Of five books nominated for the $25,000 prize, three were published by upstart small press BookThug, operated on a kitchen table almost single-handedly by Toronto poet Jay MillAr.

Not since Coach House Press first published the likes of Margaret Atwood and Michael Ondaatje more than 40 years ago has a single publisher of poetry made such an impression on the national literature.

The difference is that today there are literally dozens of similar small presses – maybe not many so small as BookThug – doing the same thing. Fifty-three publishers, most of them surviving on modest grants from the Canada Council, submitted a total of 170 books for the 2011 poetry award.

The unifying theme of the three BookThug nominees is their diversity, according to MillAr, whose unconventional signature honours the legacy of such pioneer avant-gardists as bpNichol and bill bissett, publisher of blewointment press, the original inspiration for BookThug.

BookThug's nominated titles "are three completely different books," says the publisher, clean-cut and dressed in a checked shirt with belted trousers, looking more like the semi-suburban hockey dad he is than his mentor bill bissett, whom he remembers "wearing gigantic orange sunglasses and shaking a maraca" while reading. The three nominees' diversity is exactly what he was hoping to achieve when he first established the imprint in 2004, MillAr says, hoping to bring together the vigorously warring ghettos of the early 21st-century scene.

"The poetry community is very small and it's so ideologically driven," he says. "You ended up having all these camps. It was almost like high school. But there was no real dialogue happening."

Phil Hall's Killdeer "comes from a lyrical-confessional background," MillAr says. Michael Boughn's Cosmographia, subtitled A Post-Lucretian Faux Micro-Epic, is "quite a hefty tome, with all of the workings of an epic – but in a micro way." Kate Eichhorn's Fieldnotes, a Forensic "is like CSI for really smart, interesting people, taking that forensic anthropology and plugging it through poetry and pornography and all kinds of strange things wrapped up together."
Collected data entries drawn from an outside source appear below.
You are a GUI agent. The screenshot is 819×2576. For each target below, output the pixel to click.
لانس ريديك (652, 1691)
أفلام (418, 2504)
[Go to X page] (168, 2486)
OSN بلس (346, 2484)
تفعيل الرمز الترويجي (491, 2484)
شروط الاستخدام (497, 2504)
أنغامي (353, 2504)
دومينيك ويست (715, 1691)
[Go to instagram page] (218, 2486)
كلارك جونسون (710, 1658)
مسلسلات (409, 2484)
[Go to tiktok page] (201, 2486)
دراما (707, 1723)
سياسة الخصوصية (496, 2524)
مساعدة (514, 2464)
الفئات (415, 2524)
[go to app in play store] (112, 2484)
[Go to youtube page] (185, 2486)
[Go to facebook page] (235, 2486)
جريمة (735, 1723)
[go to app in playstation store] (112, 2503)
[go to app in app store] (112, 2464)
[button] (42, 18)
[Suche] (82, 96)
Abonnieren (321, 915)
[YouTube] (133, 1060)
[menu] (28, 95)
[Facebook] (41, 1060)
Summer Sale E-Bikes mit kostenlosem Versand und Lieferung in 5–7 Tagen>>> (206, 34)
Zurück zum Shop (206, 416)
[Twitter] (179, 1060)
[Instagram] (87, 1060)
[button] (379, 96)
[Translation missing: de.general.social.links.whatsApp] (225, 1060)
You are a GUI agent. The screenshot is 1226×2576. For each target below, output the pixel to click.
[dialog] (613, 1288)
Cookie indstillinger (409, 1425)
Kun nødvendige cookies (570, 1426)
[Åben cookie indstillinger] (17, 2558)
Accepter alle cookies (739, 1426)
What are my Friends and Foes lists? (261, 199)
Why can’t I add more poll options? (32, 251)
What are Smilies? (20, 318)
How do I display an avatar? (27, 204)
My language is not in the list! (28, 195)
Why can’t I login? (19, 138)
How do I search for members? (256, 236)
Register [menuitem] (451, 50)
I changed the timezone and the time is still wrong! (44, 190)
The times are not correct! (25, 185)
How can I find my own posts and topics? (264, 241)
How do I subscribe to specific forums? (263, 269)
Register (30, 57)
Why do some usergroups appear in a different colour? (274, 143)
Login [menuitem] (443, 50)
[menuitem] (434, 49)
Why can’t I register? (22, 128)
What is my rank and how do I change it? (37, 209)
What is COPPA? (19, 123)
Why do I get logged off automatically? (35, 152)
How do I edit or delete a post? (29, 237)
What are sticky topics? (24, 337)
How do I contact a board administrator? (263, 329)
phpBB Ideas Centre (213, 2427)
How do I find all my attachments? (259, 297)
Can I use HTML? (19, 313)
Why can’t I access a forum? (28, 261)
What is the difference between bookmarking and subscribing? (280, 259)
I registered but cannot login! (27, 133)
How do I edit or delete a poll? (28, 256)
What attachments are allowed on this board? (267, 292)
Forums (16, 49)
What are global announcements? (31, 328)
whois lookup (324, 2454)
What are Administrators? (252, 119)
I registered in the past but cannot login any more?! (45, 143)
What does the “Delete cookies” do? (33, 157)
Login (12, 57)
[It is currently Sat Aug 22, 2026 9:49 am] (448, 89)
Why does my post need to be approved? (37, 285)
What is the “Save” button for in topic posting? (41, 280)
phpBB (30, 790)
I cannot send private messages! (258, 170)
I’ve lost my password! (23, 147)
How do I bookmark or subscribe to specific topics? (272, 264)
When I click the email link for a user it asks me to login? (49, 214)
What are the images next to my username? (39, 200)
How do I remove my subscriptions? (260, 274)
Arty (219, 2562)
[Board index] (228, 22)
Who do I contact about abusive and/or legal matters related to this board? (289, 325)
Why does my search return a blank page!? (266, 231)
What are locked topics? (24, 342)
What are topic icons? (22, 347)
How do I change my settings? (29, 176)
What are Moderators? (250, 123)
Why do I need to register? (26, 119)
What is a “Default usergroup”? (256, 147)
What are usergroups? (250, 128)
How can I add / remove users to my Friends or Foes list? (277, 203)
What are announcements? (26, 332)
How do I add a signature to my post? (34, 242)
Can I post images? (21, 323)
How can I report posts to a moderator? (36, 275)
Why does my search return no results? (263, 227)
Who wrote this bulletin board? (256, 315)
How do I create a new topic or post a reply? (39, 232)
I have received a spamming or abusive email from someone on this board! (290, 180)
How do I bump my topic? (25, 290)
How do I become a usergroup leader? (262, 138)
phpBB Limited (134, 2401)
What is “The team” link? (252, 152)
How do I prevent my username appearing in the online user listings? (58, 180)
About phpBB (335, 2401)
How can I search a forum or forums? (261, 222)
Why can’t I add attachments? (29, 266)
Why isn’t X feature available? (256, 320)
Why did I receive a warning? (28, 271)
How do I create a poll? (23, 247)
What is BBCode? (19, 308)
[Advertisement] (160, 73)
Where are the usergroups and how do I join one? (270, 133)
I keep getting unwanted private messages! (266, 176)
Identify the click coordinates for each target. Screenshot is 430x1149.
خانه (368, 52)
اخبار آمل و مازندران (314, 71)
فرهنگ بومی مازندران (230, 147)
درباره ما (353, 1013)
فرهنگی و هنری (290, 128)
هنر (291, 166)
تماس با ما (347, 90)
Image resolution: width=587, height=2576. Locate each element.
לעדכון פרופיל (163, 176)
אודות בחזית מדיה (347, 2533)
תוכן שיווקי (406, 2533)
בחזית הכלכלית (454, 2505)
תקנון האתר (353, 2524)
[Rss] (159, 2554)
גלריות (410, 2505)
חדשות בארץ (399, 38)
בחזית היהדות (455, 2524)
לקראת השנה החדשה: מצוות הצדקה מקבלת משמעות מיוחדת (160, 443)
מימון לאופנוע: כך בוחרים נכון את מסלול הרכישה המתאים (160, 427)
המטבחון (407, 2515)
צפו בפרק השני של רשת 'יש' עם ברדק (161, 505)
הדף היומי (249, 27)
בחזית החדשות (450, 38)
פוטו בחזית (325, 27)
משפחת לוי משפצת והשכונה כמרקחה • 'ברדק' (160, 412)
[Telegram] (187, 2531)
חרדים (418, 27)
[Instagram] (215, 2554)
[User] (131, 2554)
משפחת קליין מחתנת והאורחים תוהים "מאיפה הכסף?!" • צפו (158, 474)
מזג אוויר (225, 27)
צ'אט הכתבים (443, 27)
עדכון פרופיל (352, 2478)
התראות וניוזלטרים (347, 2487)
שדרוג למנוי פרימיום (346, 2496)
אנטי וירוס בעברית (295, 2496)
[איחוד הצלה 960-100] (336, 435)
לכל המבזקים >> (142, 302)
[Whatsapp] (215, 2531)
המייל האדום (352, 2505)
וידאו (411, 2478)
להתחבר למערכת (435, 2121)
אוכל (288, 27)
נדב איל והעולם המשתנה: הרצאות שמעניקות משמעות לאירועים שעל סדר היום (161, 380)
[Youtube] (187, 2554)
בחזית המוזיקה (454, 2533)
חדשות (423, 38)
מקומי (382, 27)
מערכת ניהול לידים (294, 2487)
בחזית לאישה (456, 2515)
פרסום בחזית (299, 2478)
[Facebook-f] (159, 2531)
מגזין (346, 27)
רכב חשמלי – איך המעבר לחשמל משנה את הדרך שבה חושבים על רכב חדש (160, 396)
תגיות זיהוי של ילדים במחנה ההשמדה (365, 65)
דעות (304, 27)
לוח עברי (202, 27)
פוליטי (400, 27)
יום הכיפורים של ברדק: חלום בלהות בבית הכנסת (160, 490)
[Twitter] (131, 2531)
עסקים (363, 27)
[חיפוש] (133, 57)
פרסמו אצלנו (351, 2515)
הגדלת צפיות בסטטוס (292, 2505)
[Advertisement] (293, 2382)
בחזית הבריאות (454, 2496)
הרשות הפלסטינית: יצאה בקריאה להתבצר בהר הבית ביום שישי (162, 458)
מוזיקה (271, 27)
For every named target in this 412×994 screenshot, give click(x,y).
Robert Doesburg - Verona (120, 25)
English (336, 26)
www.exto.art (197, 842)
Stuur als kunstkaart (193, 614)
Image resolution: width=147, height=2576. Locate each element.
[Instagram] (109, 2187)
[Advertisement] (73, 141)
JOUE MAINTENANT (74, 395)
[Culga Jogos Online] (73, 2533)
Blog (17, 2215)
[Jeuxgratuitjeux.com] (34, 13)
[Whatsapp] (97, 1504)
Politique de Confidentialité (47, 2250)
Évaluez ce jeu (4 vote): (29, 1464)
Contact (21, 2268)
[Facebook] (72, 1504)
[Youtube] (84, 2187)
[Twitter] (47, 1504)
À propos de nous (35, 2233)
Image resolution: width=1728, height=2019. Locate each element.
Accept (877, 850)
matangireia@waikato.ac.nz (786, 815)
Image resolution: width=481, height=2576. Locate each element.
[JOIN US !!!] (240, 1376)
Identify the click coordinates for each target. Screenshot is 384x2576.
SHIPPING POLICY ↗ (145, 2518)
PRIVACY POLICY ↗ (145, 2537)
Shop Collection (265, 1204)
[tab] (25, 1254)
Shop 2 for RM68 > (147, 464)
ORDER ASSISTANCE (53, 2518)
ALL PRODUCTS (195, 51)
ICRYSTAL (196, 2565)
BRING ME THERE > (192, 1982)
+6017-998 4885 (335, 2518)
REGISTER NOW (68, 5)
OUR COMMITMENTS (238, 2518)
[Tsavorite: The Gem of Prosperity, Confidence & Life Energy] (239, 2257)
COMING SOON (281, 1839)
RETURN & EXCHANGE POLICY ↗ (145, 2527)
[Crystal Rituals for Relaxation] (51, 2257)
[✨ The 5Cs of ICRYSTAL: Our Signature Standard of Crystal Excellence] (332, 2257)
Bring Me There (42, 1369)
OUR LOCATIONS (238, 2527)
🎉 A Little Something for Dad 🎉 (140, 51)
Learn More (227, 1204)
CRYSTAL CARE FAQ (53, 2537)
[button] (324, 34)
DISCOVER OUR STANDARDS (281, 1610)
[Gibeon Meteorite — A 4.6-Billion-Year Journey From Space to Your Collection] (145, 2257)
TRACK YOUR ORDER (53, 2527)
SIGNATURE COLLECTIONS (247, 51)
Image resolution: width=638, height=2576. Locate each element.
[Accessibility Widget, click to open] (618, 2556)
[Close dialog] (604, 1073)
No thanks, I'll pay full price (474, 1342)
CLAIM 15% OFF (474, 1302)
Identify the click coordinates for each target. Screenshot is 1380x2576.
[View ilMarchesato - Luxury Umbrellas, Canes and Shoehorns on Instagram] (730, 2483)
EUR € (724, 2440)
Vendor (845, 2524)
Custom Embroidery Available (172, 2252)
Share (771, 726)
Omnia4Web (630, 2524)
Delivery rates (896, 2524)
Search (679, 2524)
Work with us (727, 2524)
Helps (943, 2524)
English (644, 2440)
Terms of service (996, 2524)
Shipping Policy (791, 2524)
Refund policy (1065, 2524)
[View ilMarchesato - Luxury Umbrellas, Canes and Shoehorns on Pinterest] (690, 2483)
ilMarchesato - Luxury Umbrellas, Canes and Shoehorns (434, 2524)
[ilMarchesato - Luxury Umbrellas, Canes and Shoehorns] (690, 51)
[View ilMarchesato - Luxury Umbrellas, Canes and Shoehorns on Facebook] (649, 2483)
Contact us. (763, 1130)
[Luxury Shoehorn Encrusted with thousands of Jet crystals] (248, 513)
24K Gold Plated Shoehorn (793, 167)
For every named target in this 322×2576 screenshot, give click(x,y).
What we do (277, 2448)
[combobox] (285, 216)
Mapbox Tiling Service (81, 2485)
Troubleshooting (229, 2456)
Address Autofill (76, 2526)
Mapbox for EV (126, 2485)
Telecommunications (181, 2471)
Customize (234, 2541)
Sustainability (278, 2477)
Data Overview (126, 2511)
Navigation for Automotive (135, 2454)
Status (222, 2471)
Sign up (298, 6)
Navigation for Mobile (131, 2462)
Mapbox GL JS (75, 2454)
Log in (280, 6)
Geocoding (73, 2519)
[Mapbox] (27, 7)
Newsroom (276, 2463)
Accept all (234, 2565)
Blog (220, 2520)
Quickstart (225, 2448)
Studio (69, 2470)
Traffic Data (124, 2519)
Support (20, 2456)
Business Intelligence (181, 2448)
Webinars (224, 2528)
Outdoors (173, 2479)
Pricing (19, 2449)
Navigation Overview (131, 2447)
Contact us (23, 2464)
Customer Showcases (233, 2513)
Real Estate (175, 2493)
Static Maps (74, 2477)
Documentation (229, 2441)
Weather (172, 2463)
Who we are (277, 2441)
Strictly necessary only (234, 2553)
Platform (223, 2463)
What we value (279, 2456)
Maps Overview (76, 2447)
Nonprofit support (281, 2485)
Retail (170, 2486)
Also nominated for the poetry award are Susan Musgrave's Origami Dove, published by McClelland & Stewart; and Discovery Passages by Garry Thomas Morse, published by Talonbooks.

MillAr launched BookThug as "a response unit to Canadian literature," its mission "to create a dialogue between experimental writers and people interested in more traditional forms of poetry."

The new press boasted it was "the future of literature" – a claim no longer as presumptuous as it might once have seemed before this fall's hat trick of nominations.Almost by accident along the way, BookThug began publishing Danish literature in translation, and is now North America's premier source of such work, according to MillAr.

In addition to teaching at George Brown College, Ryerson University and the Toronto New School of Writing, he helps support his wife and two young sons counting white-footed field mice in his native southwestern Ontario for a Lakehead University population biologist – a job he has been doing continuously since 1981.

Also along the way, MillAr opened an online book shop named Apollinaire's "that specializes in all the books nobody wants to buy" – mainly ultra-obscure, staple-bound chapbooks of contemporary poetry from small presses. But his real ambition is not so arcane. Frustrated that "poetry has become like a secret language spoken by poets," he wants to make it matter. "My ambition as a publisher is to actually make this stuff really exciting again," he says.